When New York Media launched its first vertical media property, Grub Street, in 2006, it was all about publishing content geared toward Google search. But while New York Media is still launching verticals, the way it finds audiences for them has changed.

New York Media has seven verticals, including the tech-focused Select All, relationship and science vertical The Science of Us, and shopping guide The Strategist. Their editorial teams account for 28 percent of the company’s head count.

While many publishers have all but given up on chasing homepage traffic and are taking a distributed approach to launching media brands, New York Media’s goal is to drive people back to its own sites, and specifically its homepages. Homepage visits across its portfolio are up 19 percent year over year through the first half of 2017.

That’s important since 85 percent of the publisher’s overall traffic comes through side doors. New York Media has begun targeting people on Facebook with content that’s designed to drive them to the site, where they’ll likely be asked to sign up for an email newsletter.

It’s also changed its video strategy. At first, the focus was on driving as many video views as possible, getting hits like this video about people painted like animals, which has racked up over 133 million views. Those views didn’t help get people back to its sites, though, so New York Media shifted its focus to videos aimed at its core readers, like this one on The Cut’s Facebook page about how marble printing works.
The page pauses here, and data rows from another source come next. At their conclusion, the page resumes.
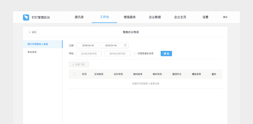The width and height of the screenshot is (253, 124).
Task: Select 来电录音 in sidebar
Action: coord(32,52)
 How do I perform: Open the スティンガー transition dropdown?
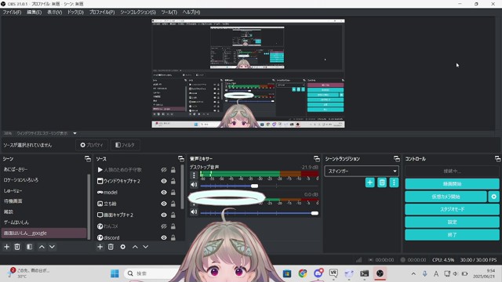click(x=362, y=171)
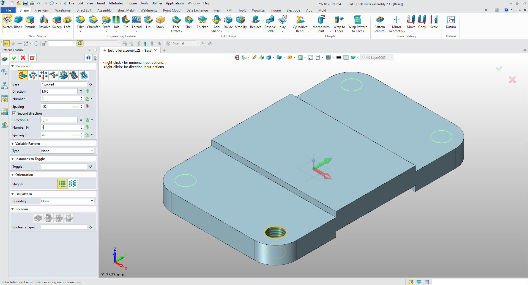This screenshot has height=285, width=528.
Task: Select the Cylindrical Bend tool
Action: (x=300, y=24)
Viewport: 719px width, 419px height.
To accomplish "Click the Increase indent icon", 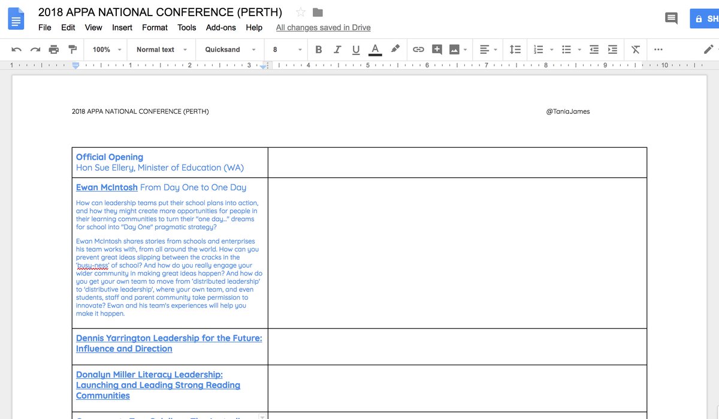I will 612,50.
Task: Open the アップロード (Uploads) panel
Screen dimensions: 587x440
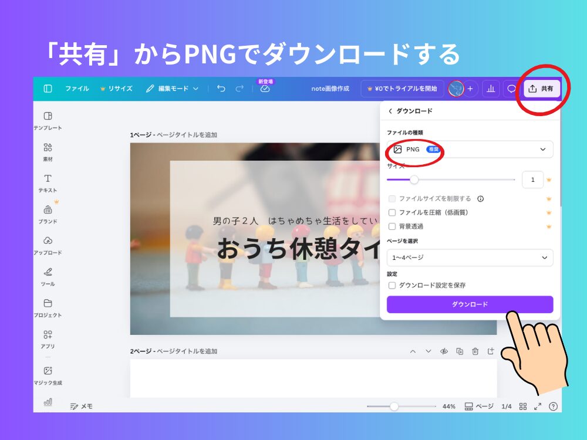Action: coord(48,245)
“We brought in an audience that was less well-aligned with our brands,” said Michael Silberman, digital gm of New York Media. “We’ve started programming video that’s more likely to bring in our people.”

The pop-up blogs are leanly staffed, starting with one or two edit staffers. The company creates them to focus on a single topic for a month, with a presenting advertiser. For example, its fast-growing tech and internet culture site, Select All, began as a pop-up blog called Following, a blog about internet culture it created for the smartphone maker LG. Most recently, it launched The Job, a pop-up blog about the future of work, for Shinola, and it’s explored everything from personal relationships (which became The Science of Us) to schadenfreude (The Vindicated).

The goal is to evolve these blogs into standalone sites, which can take a while. The Cut, for example, didn’t get its own URL until this past spring, nearly nine years after it launched. “It fits into the overall ad strategy,” Silberman said. “We’re not trying to be 100 million [unique visitors per month]. We’re trying to develop deep relationships.”